Exercise prompt>
Repeat the listing that follows without a single change.

Data to examine>
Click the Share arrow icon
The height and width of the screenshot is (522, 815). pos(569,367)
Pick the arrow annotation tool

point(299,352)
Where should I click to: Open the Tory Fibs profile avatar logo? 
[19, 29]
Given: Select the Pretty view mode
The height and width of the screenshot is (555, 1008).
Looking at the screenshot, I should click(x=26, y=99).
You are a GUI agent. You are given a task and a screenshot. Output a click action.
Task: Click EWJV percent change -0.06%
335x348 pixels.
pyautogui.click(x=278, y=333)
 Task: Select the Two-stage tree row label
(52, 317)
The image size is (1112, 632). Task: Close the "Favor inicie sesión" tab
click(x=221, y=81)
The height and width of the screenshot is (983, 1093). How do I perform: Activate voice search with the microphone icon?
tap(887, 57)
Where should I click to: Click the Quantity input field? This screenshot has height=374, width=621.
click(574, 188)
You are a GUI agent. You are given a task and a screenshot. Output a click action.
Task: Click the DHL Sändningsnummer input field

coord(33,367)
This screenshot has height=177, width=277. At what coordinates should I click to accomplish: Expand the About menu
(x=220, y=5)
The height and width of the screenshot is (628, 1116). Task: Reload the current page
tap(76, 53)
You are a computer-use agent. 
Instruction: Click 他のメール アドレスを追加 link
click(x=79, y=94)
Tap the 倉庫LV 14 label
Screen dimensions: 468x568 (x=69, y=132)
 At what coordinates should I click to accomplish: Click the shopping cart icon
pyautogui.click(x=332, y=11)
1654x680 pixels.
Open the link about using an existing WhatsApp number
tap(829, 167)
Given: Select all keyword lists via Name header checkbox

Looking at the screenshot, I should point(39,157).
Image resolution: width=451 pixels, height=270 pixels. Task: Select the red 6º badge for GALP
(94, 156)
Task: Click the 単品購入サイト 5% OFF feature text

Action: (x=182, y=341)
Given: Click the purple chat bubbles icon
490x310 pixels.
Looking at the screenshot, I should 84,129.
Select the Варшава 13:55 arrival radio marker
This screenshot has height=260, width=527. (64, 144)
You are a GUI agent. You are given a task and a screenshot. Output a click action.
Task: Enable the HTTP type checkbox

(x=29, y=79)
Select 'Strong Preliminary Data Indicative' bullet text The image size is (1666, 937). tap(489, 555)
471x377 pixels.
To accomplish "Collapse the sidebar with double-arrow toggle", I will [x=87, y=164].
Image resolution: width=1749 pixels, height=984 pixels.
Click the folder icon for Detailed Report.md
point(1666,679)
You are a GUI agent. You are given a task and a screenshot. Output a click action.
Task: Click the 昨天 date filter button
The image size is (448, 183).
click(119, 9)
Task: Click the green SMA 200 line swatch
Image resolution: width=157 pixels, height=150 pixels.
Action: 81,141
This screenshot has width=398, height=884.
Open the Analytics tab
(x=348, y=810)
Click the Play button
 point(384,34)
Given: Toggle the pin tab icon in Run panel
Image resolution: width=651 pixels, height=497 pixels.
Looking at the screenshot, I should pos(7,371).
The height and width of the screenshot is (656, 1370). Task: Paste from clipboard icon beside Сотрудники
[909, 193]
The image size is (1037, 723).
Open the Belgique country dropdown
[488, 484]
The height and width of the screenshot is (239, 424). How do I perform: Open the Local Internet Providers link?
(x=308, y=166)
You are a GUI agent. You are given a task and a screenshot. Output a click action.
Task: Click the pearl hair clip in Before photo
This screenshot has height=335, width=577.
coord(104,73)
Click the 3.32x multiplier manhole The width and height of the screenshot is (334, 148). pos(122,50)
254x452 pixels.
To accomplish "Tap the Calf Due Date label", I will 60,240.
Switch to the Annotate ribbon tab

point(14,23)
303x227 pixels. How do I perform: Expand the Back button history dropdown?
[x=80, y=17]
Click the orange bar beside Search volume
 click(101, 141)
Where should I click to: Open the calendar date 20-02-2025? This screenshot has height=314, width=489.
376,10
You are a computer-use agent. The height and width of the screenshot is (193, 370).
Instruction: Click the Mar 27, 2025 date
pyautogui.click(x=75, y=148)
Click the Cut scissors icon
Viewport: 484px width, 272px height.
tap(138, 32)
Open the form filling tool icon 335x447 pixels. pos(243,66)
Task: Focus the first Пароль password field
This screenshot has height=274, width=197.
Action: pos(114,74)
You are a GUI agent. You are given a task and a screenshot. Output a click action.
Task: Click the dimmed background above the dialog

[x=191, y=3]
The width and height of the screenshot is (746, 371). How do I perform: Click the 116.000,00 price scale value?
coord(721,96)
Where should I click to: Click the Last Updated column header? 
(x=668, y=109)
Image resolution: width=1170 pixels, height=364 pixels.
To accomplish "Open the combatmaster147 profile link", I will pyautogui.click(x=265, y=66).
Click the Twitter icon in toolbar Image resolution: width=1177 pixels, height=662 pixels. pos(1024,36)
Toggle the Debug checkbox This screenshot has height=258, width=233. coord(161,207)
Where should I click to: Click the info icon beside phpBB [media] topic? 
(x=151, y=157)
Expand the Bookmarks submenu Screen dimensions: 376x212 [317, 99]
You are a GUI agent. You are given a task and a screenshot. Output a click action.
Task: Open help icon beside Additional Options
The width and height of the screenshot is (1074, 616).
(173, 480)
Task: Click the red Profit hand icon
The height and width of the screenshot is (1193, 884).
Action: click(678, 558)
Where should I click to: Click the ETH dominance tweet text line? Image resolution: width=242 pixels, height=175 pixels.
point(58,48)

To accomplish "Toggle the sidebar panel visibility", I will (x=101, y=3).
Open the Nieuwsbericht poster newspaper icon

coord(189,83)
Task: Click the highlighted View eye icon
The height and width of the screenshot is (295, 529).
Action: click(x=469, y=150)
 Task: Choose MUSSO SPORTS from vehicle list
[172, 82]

Output for this exercise>
Click the Share arrow icon
The height and width of the screenshot is (522, 815). pos(569,367)
Pick the arrow annotation tool

point(299,352)
Where should I click to: Open the Tory Fibs profile avatar logo? 
[19, 29]
Given: Select the Pretty view mode
The height and width of the screenshot is (555, 1008).
Looking at the screenshot, I should click(x=26, y=99).
You are a GUI agent. You are given a task and a screenshot. Output a click action.
Task: Click EWJV percent change -0.06%
335x348 pixels.
pyautogui.click(x=278, y=333)
 Task: Select the Two-stage tree row label
(52, 317)
The image size is (1112, 632). Task: Close the "Favor inicie sesión" tab
click(x=221, y=81)
The height and width of the screenshot is (983, 1093). How do I perform: Activate voice search with the microphone icon?
tap(887, 57)
Where should I click to: Click the Quantity input field? This screenshot has height=374, width=621.
click(574, 188)
You are a GUI agent. You are given a task and a screenshot. Output a click action.
Task: Click the DHL Sändningsnummer input field

coord(33,367)
This screenshot has height=177, width=277. At what coordinates should I click to accomplish: Expand the About menu
(x=220, y=5)
The height and width of the screenshot is (628, 1116). Task: Reload the current page
tap(76, 53)
You are a computer-use agent. 
Instruction: Click 他のメール アドレスを追加 link
click(x=79, y=94)
Tap the 倉庫LV 14 label
Screen dimensions: 468x568 (x=69, y=132)
 At what coordinates should I click to accomplish: Click the shopping cart icon
pyautogui.click(x=332, y=11)
1654x680 pixels.
Open the link about using an existing WhatsApp number
tap(829, 167)
Given: Select all keyword lists via Name header checkbox

Looking at the screenshot, I should point(39,157).
Image resolution: width=451 pixels, height=270 pixels. Task: Select the red 6º badge for GALP
(94, 156)
Task: Click the 単品購入サイト 5% OFF feature text

Action: (x=182, y=341)
Given: Click the purple chat bubbles icon
490x310 pixels.
Looking at the screenshot, I should 84,129.
Select the Варшава 13:55 arrival radio marker
This screenshot has height=260, width=527. (64, 144)
You are a GUI agent. You are given a task and a screenshot. Output a click action.
Task: Enable the HTTP type checkbox

(x=29, y=79)
Select 'Strong Preliminary Data Indicative' bullet text The image size is (1666, 937). tap(489, 555)
471x377 pixels.
To accomplish "Collapse the sidebar with double-arrow toggle", I will [x=87, y=164].
Image resolution: width=1749 pixels, height=984 pixels.
Click the folder icon for Detailed Report.md
point(1666,679)
You are a GUI agent. You are given a task and a screenshot. Output a click action.
Task: Click the 昨天 date filter button
The image size is (448, 183).
click(119, 9)
Task: Click the green SMA 200 line swatch
Image resolution: width=157 pixels, height=150 pixels.
Action: 81,141
This screenshot has width=398, height=884.
Open the Analytics tab
(x=348, y=810)
Click the Play button
 point(384,34)
Given: Toggle the pin tab icon in Run panel
Image resolution: width=651 pixels, height=497 pixels.
Looking at the screenshot, I should pos(7,371).
The height and width of the screenshot is (656, 1370). Task: Paste from clipboard icon beside Сотрудники
[909, 193]
The image size is (1037, 723).
Open the Belgique country dropdown
[488, 484]
The height and width of the screenshot is (239, 424). How do I perform: Open the Local Internet Providers link?
(x=308, y=166)
You are a GUI agent. You are given a task and a screenshot. Output a click action.
Task: Click the pearl hair clip in Before photo
This screenshot has height=335, width=577.
coord(104,73)
Click the 3.32x multiplier manhole The width and height of the screenshot is (334, 148). pos(122,50)
254x452 pixels.
To accomplish "Tap the Calf Due Date label", I will 60,240.
Switch to the Annotate ribbon tab

point(14,23)
303x227 pixels. How do I perform: Expand the Back button history dropdown?
[x=80, y=17]
Click the orange bar beside Search volume
 click(101, 141)
Where should I click to: Open the calendar date 20-02-2025? This screenshot has height=314, width=489.
376,10
You are a computer-use agent. The height and width of the screenshot is (193, 370).
Instruction: Click the Mar 27, 2025 date
pyautogui.click(x=75, y=148)
Click the Cut scissors icon
Viewport: 484px width, 272px height.
tap(138, 32)
Open the form filling tool icon 335x447 pixels. pos(243,66)
Task: Focus the first Пароль password field
This screenshot has height=274, width=197.
Action: pos(114,74)
You are a GUI agent. You are given a task and a screenshot. Output a click action.
Task: Click the dimmed background above the dialog

[x=191, y=3]
The width and height of the screenshot is (746, 371). How do I perform: Click the 116.000,00 price scale value?
coord(721,96)
Where should I click to: Click the Last Updated column header? 
(x=668, y=109)
Image resolution: width=1170 pixels, height=364 pixels.
To accomplish "Open the combatmaster147 profile link", I will pyautogui.click(x=265, y=66).
Click the Twitter icon in toolbar Image resolution: width=1177 pixels, height=662 pixels. pos(1024,36)
Toggle the Debug checkbox This screenshot has height=258, width=233. coord(161,207)
Where should I click to: Click the info icon beside phpBB [media] topic? 
(x=151, y=157)
Expand the Bookmarks submenu Screen dimensions: 376x212 [317, 99]
You are a GUI agent. You are given a task and a screenshot. Output a click action.
Task: Open help icon beside Additional Options
The width and height of the screenshot is (1074, 616).
(173, 480)
Task: Click the red Profit hand icon
The height and width of the screenshot is (1193, 884).
Action: click(678, 558)
Where should I click to: Click the ETH dominance tweet text line? Image resolution: width=242 pixels, height=175 pixels.
point(58,48)

To accomplish "Toggle the sidebar panel visibility", I will (x=101, y=3).
Open the Nieuwsbericht poster newspaper icon

coord(189,83)
Task: Click the highlighted View eye icon
The height and width of the screenshot is (295, 529).
Action: click(x=469, y=150)
 Task: Choose MUSSO SPORTS from vehicle list
[172, 82]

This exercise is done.